1) An unintentional acquisition, access, or use of PHI by a staff member or person acting under the authority of a covered entity or business associate, if such acquisition, access, or use was made in good faith and within the scope of authority.
Example: A fax or email is broadcast to a member of staff by mistake. The data is accessed and viewed, but the mistake is realized and the fax is securely destroyed or the email is erased and no further disclosure occurs.
2) An inadvertent disclosure of PHI by an individual authorized to access PHI at a covered entity or business associate to another person authorized to access PHI at the covered body or business associate, or organized health care arrangement in which the covered entity operates in.
Example: Supplying the medical information of a patient to another person authorized to receive it, but a mistake is made and the information of a different patient is shared.
3) If the covered entity or business associate has a good faith belief that the unauthorized individual to whom the impermissible disclosure was made, would not have been able to retain the data.
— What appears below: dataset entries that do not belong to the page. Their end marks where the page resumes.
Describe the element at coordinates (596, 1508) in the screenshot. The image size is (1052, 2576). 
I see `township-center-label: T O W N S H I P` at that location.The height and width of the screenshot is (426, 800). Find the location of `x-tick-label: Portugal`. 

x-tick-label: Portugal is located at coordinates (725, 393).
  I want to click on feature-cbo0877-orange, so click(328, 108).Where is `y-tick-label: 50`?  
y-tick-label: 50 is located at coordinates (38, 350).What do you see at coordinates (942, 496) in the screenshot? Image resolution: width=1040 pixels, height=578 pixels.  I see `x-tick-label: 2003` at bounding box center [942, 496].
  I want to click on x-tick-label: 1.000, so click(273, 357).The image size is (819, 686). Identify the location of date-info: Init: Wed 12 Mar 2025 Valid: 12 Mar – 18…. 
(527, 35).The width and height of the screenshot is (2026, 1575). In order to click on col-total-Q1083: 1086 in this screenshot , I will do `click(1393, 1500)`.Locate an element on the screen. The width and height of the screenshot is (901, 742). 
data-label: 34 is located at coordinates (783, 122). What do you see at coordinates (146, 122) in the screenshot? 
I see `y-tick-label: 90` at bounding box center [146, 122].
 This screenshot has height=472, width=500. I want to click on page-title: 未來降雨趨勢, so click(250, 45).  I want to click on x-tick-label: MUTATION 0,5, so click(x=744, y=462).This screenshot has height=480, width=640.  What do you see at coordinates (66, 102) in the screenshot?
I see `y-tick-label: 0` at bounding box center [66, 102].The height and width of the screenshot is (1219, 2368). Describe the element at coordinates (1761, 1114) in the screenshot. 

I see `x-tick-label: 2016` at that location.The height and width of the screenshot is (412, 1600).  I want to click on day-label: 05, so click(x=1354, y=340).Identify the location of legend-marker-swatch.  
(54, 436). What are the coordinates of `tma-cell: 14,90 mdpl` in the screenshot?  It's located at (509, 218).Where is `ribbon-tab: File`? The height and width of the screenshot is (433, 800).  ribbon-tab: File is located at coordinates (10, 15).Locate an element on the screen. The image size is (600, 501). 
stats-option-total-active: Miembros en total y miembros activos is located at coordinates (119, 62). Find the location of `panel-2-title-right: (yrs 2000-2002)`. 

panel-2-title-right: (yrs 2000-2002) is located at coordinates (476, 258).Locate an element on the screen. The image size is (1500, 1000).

Example: A physician shares X-rays films or a medical chart with a person not authorized to see the information, but realizes that a mistake has been made and retrieves the information before it is likely that any PHI has been seen and information retained.
In each instance, while breach notifications are not required, any employee that finds themselves in one of the above situations should still report the incident to their company Privacy Officer.
On all other occasions when there has been a breach of unsecured PHI, the incident must be made known to the OCR within 60 days of the identification of the breach and individuals impacted by the breach should be notified.
Unintentional HIPAA Violations Examples
Lost or stolen USB flash drives could be thought of by some to be examples of unintentional HIPAA violations as nobody intended for the USB flash drives to be lost or stolen. However, the loss or theft could have been reasonably predicted and potential breaches of ePHI avoided by encryption. The following examples of unintentional HIPAA violations were less predictable.
In May 2017, Olivia O’Leary (24) – a medical technician – claims to have been fired from her job at the Onslow Memorial Hospital in Jacksonville, NC, after commenting on a Facebook post. Her warning that the victim of an auto accident should have donned a seat belt was not seen by her employer as a reminder to always wear a seatbelt – O’Leary claims – but rather as a HIPAA violation.
In April 2016, the Raleigh Orthopedic Clinic in North Carolina was fined $750,000 for hiring an outside vendor to convert X-Ray films to digital form and then permitting the vendor to harvest the silver from the films. The clinic’s mistake was not having a Business Associate Agreement in place; and, as well as the fine, the clinic had to implement a Corrective Action Plan managed by the OCR.
In a further example of an unintentional HIPAA violation listed on the OCR’s website, staff were required to undergo HIPAA training when one member of staff spoke about HIV testing procedures with a patient in a waiting room – sharing the patient’s PHI to other patients in the waiting room. Following the OCR investigation, computer monitors were also repositioned to stop the accidental disclosure of PHI.
How Should Business Associates React Following an Accidental HIPAA Violation?
The proper response to an accidental HIPAA violation should be outlined in your business associate agreement.
HIPAA Rules require all accidental HIPAA breaches be reported to the covered body within 60 days of discovery, although the covered body should be alerted as soon as possible and notification should not be unnecessarily slowed down.
Business associates should supply their covered entity with as many details of the accidental HIPAA violation or breach as they can so that the covered entity can make a determination on the best course of action to implement.